# Set task A
The Replicate CLI page below contains several terminal commands that begin with the word "replicate". Copy each of them as it appears.

— START Passage —

Replicate CLI

The Replicate CLI is a command-line tool for interacting with Replicate's AI model platform. It enables running predictions, managing models, creating deployments, and fine-tuning models directly from the terminal.

Authentication

Before using the Replicate CLI, set the API token:

export REPLICATE_API_TOKEN=<token-from-replicate.com/account>

Alternatively, authenticate interactively:

replicate auth login

Verify authentication:

replicate account current

Core Commands

Running Predictions

The primary use case is running predictions against hosted models.

Basic prediction:

replicate run <owner/model> input_key=value

Examples:

Image generation:

replicate run stability-ai/sdxl prompt="a studio photo of a rainbow colored corgi"

Text generation with streaming:

replicate run meta/llama-2-70b-chat --stream prompt="Tell me a joke"

— END Passage —

# Set task B
In the records below, copy out everything from the line containing "will [x=268, y=284]." down to the line containing "(x=363, y=33)".

— START Stored data —

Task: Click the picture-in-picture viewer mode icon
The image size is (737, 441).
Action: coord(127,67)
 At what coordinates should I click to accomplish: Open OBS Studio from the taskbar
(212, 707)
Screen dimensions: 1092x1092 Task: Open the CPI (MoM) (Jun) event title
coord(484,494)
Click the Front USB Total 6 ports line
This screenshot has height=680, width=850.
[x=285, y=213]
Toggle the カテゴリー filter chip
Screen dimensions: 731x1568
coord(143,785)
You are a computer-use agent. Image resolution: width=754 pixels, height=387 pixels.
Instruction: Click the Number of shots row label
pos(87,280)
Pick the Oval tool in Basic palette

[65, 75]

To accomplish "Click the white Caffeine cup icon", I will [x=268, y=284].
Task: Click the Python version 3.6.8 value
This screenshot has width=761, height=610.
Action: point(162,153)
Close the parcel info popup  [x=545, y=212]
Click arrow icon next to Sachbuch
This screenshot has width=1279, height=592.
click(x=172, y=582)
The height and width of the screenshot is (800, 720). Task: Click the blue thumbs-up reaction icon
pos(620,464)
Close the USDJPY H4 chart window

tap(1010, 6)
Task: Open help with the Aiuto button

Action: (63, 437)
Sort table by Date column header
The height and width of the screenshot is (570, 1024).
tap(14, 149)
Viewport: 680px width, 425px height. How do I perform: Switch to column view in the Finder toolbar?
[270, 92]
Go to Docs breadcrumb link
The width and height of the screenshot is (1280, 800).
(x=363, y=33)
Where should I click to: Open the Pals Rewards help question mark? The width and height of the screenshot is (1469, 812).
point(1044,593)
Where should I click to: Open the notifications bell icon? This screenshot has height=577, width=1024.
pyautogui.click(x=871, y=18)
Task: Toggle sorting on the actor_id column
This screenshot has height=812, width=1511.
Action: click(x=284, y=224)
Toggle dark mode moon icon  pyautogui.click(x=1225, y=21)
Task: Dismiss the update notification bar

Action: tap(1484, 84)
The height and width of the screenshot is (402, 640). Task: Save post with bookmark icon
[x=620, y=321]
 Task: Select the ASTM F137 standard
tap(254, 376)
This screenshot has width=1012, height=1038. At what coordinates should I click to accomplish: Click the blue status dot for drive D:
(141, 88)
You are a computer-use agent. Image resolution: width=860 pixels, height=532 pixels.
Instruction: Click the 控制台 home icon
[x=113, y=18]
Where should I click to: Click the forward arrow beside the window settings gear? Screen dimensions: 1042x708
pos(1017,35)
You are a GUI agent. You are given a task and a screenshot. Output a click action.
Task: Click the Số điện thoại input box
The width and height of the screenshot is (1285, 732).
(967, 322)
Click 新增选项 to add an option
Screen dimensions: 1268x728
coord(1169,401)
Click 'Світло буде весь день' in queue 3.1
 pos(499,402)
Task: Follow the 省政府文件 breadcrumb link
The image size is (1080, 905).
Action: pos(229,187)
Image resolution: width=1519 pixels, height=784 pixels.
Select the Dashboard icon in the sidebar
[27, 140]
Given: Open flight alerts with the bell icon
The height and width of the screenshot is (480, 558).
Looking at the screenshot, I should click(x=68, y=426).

— END Stored data —

# Exercise response A
replicate auth login
replicate account current
replicate run <owner/model> input_key=value
replicate run stability-ai/sdxl prompt="a studio photo of a rainbow colored corgi"
replicate run meta/llama-2-70b-chat --stream prompt="Tell me a joke"

# Exercise response B
To accomplish "Click the white Caffeine cup icon", I will [x=268, y=284].
Task: Click the Python version 3.6.8 value
This screenshot has width=761, height=610.
Action: point(162,153)
Close the parcel info popup  [x=545, y=212]
Click arrow icon next to Sachbuch
This screenshot has width=1279, height=592.
click(x=172, y=582)
The height and width of the screenshot is (800, 720). Task: Click the blue thumbs-up reaction icon
pos(620,464)
Close the USDJPY H4 chart window

tap(1010, 6)
Task: Open help with the Aiuto button

Action: (63, 437)
Sort table by Date column header
The height and width of the screenshot is (570, 1024).
tap(14, 149)
Viewport: 680px width, 425px height. How do I perform: Switch to column view in the Finder toolbar?
[270, 92]
Go to Docs breadcrumb link
The width and height of the screenshot is (1280, 800).
(x=363, y=33)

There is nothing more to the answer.